Schrift

Die Kultur der Kelten gilt gemeinhin als schriftlos. Im Gegensatz zu den Griechen oder Römern, führten sie keine Bibliotheken oder schrieben ihre Geschichte nieder. Es gibt keine ,,keltischen” Chronisten. Auch wurden religiöse Aspekte so gut wie nie niedergeschrieben. Im Gegenteil, Caesar wies darauf hin, dass es den Druiden strengstens verboten war, ihr Lehren schriftlich aufzuzeichnen. Gleichzeitig weißt er aber auch daraufhin, dass sie ,, ..in fast allen übrigen Dingen, .. , die griechische Schrift verwenden. ..” (De Bellum Gallicum VI, 14,3) Caesar weißt darauf hin, dass den Kelten durchaus Schrift bekannt war und dass sie diese wohl auch im öffentlichen Leben nutzten. Auch andere antike Autoren bezeugen den Schriftgebrauch. So schreibt Diodor, dass die Gallier bei Leichenverbrennung den Toten Briefe an ihren verstorbenen Verwandten mitgaben ( Diodor, V, 28,6)

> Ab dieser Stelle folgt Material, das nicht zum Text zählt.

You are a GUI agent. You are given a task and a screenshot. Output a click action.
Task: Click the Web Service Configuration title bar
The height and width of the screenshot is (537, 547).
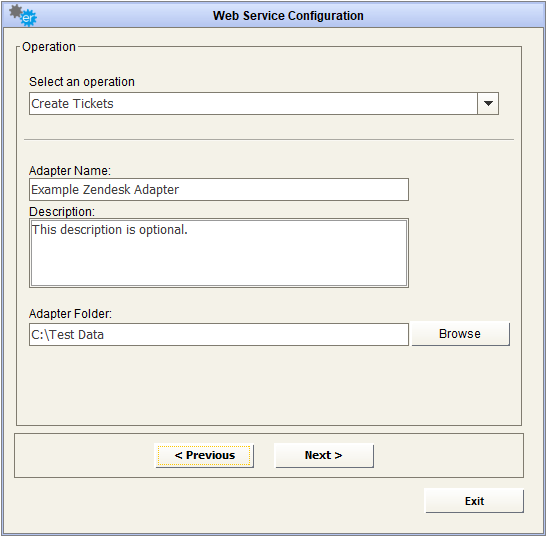click(x=274, y=15)
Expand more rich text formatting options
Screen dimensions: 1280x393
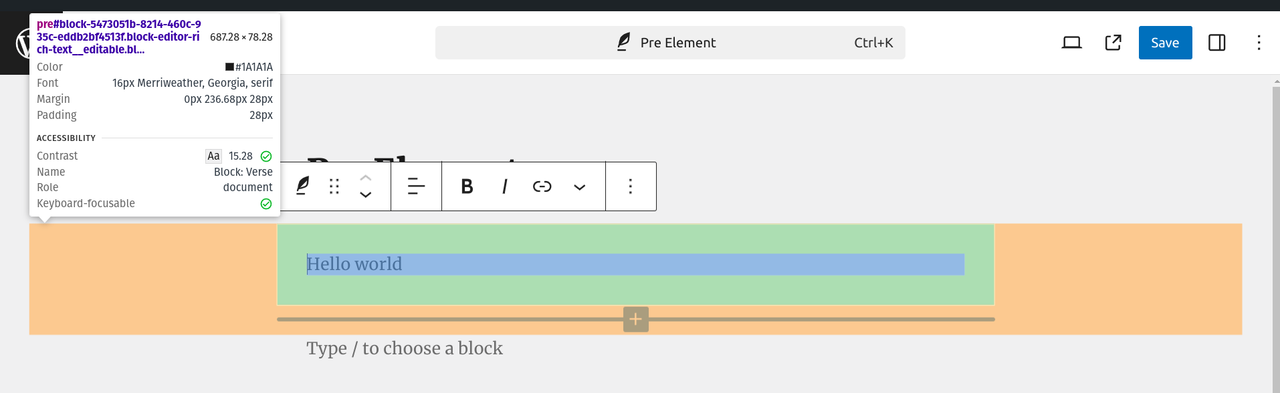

Wenn die Kelten die Schrift im öffentlichen Leben nutzten, so taten sie es vermutlich auf vergänglichem Material, das archäologisch nicht fassbar ist. Schriftliche Hinterlassenschaften sind dennoch aus Inschriften und Graffitis auf uns gekommen. Sie zeigen, dass die Kelten zwar keine eigene Schrift entwickelten, sie sich aber ab etwa dem 4. Jhdt. BC den lateinischen, griechischen und etruskischen Lettern bedienten. Hauptsächlich wurde sie genutzt um Gegenstände mit den Namen des Besitzers zu versehen, wie auf Tonwaren, Waffen oder Helmen oder um Opfergaben an die Götter zu weihen. Aus verschiedenen Oppida sind sogar beinerne Schreibgriffel und hölzerne Schreibtäfelchen nach mediterranem Vorbild belegt.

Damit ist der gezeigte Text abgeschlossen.